* Exercise aim: Reproduce each of the following items verbatim, line for line, changing nothing.

-*-

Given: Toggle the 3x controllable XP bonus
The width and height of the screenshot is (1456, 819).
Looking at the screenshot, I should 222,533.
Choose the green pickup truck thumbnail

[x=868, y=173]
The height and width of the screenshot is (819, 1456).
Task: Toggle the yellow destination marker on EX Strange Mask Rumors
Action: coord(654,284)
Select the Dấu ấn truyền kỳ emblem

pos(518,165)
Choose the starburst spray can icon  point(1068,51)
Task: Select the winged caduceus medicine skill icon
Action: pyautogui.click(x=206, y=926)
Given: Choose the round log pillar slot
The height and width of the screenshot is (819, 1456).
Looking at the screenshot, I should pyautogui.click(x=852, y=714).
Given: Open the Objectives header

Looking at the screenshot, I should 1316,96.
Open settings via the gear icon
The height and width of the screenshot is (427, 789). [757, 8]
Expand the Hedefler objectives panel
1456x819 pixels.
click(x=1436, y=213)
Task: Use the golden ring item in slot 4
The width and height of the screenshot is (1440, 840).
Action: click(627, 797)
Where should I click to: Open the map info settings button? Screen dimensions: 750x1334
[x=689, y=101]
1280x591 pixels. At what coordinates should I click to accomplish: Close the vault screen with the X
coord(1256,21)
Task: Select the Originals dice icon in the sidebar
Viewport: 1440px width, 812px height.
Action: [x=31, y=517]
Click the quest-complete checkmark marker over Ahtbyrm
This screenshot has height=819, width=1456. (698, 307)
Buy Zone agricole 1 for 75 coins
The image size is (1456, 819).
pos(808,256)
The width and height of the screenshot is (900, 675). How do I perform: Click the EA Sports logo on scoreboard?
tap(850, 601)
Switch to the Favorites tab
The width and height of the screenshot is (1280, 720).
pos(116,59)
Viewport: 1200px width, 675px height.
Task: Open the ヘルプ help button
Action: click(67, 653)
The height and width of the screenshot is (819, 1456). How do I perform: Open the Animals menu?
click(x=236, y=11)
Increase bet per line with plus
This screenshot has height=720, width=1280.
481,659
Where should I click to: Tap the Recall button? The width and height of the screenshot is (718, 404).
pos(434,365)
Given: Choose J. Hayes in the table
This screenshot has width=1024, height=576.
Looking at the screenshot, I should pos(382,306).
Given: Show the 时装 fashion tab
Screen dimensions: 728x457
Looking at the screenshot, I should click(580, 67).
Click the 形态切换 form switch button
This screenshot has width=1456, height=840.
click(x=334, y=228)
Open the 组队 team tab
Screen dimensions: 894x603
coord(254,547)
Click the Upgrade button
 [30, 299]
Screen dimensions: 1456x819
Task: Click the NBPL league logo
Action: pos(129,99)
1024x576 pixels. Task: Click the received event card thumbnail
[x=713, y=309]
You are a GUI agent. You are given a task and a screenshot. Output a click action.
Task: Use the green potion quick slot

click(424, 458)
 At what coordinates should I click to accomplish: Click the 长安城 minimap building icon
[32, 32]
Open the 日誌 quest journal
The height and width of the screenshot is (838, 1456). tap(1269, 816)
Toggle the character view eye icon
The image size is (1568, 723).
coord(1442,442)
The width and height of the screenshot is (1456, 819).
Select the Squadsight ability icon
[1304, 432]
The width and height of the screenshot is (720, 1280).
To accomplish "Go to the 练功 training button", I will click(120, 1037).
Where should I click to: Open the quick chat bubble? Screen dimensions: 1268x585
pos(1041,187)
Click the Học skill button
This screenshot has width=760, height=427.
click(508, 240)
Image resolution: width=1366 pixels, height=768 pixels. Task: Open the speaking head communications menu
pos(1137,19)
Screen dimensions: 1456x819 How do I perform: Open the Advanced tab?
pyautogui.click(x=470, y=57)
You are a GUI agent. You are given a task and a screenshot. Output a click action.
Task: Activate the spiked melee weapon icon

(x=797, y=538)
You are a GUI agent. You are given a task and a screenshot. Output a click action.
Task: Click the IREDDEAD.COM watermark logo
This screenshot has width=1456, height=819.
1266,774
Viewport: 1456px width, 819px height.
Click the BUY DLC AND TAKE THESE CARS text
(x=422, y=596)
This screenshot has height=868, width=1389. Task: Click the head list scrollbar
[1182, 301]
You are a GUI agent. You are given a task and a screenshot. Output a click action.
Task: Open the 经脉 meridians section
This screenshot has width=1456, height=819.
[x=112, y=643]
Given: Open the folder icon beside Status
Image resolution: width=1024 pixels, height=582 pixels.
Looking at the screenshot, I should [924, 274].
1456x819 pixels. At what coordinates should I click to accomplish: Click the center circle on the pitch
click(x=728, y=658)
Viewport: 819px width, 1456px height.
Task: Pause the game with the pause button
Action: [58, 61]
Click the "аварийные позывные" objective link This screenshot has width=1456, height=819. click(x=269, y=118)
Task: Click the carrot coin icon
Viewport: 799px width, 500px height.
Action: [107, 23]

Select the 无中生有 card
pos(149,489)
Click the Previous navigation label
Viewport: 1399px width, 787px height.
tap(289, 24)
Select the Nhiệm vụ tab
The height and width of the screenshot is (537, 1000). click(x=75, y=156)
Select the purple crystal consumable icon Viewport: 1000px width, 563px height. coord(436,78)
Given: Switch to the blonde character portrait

-*-

* The result:
Given: Toggle the 3x controllable XP bonus
The width and height of the screenshot is (1456, 819).
Looking at the screenshot, I should 222,533.
Choose the green pickup truck thumbnail

[x=868, y=173]
The height and width of the screenshot is (819, 1456).
Task: Toggle the yellow destination marker on EX Strange Mask Rumors
Action: coord(654,284)
Select the Dấu ấn truyền kỳ emblem

pos(518,165)
Choose the starburst spray can icon  point(1068,51)
Task: Select the winged caduceus medicine skill icon
Action: pyautogui.click(x=206, y=926)
Given: Choose the round log pillar slot
The height and width of the screenshot is (819, 1456).
Looking at the screenshot, I should pyautogui.click(x=852, y=714).
Given: Open the Objectives header

Looking at the screenshot, I should 1316,96.
Open settings via the gear icon
The height and width of the screenshot is (427, 789). [757, 8]
Expand the Hedefler objectives panel
1456x819 pixels.
click(x=1436, y=213)
Task: Use the golden ring item in slot 4
The width and height of the screenshot is (1440, 840).
Action: click(627, 797)
Where should I click to: Open the map info settings button? Screen dimensions: 750x1334
[x=689, y=101]
1280x591 pixels. At what coordinates should I click to accomplish: Close the vault screen with the X
coord(1256,21)
Task: Select the Originals dice icon in the sidebar
Viewport: 1440px width, 812px height.
Action: [x=31, y=517]
Click the quest-complete checkmark marker over Ahtbyrm
This screenshot has height=819, width=1456. (698, 307)
Buy Zone agricole 1 for 75 coins
The image size is (1456, 819).
pos(808,256)
The width and height of the screenshot is (900, 675). How do I perform: Click the EA Sports logo on scoreboard?
tap(850, 601)
Switch to the Favorites tab
The width and height of the screenshot is (1280, 720).
pos(116,59)
Viewport: 1200px width, 675px height.
Task: Open the ヘルプ help button
Action: click(67, 653)
The height and width of the screenshot is (819, 1456). How do I perform: Open the Animals menu?
click(x=236, y=11)
Increase bet per line with plus
This screenshot has height=720, width=1280.
481,659
Where should I click to: Tap the Recall button? The width and height of the screenshot is (718, 404).
pos(434,365)
Given: Choose J. Hayes in the table
This screenshot has width=1024, height=576.
Looking at the screenshot, I should pos(382,306).
Given: Show the 时装 fashion tab
Screen dimensions: 728x457
Looking at the screenshot, I should click(580, 67).
Click the 形态切换 form switch button
This screenshot has width=1456, height=840.
click(x=334, y=228)
Open the 组队 team tab
Screen dimensions: 894x603
coord(254,547)
Click the Upgrade button
 [30, 299]
Screen dimensions: 1456x819
Task: Click the NBPL league logo
Action: pos(129,99)
1024x576 pixels. Task: Click the received event card thumbnail
[x=713, y=309]
You are a GUI agent. You are given a task and a screenshot. Output a click action.
Task: Use the green potion quick slot

click(424, 458)
 At what coordinates should I click to accomplish: Click the 长安城 minimap building icon
[32, 32]
Open the 日誌 quest journal
The height and width of the screenshot is (838, 1456). tap(1269, 816)
Toggle the character view eye icon
The image size is (1568, 723).
coord(1442,442)
The width and height of the screenshot is (1456, 819).
Select the Squadsight ability icon
[1304, 432]
The width and height of the screenshot is (720, 1280).
To accomplish "Go to the 练功 training button", I will click(120, 1037).
Where should I click to: Open the quick chat bubble? Screen dimensions: 1268x585
pos(1041,187)
Click the Học skill button
This screenshot has width=760, height=427.
click(508, 240)
Image resolution: width=1366 pixels, height=768 pixels. Task: Open the speaking head communications menu
pos(1137,19)
Screen dimensions: 1456x819 How do I perform: Open the Advanced tab?
pyautogui.click(x=470, y=57)
You are a GUI agent. You are given a task and a screenshot. Output a click action.
Task: Activate the spiked melee weapon icon

(x=797, y=538)
You are a GUI agent. You are given a task and a screenshot. Output a click action.
Task: Click the IREDDEAD.COM watermark logo
This screenshot has width=1456, height=819.
1266,774
Viewport: 1456px width, 819px height.
Click the BUY DLC AND TAKE THESE CARS text
(x=422, y=596)
This screenshot has height=868, width=1389. Task: Click the head list scrollbar
[1182, 301]
You are a GUI agent. You are given a task and a screenshot. Output a click action.
Task: Open the 经脉 meridians section
This screenshot has width=1456, height=819.
[x=112, y=643]
Given: Open the folder icon beside Status
Image resolution: width=1024 pixels, height=582 pixels.
Looking at the screenshot, I should [924, 274].
1456x819 pixels. At what coordinates should I click to accomplish: Click the center circle on the pitch
click(x=728, y=658)
Viewport: 819px width, 1456px height.
Task: Pause the game with the pause button
Action: [58, 61]
Click the "аварийные позывные" objective link This screenshot has width=1456, height=819. click(x=269, y=118)
Task: Click the carrot coin icon
Viewport: 799px width, 500px height.
Action: [107, 23]

Select the 无中生有 card
pos(149,489)
Click the Previous navigation label
Viewport: 1399px width, 787px height.
tap(289, 24)
Select the Nhiệm vụ tab
The height and width of the screenshot is (537, 1000). click(x=75, y=156)
Select the purple crystal consumable icon Viewport: 1000px width, 563px height. coord(436,78)
Given: Switch to the blonde character portrait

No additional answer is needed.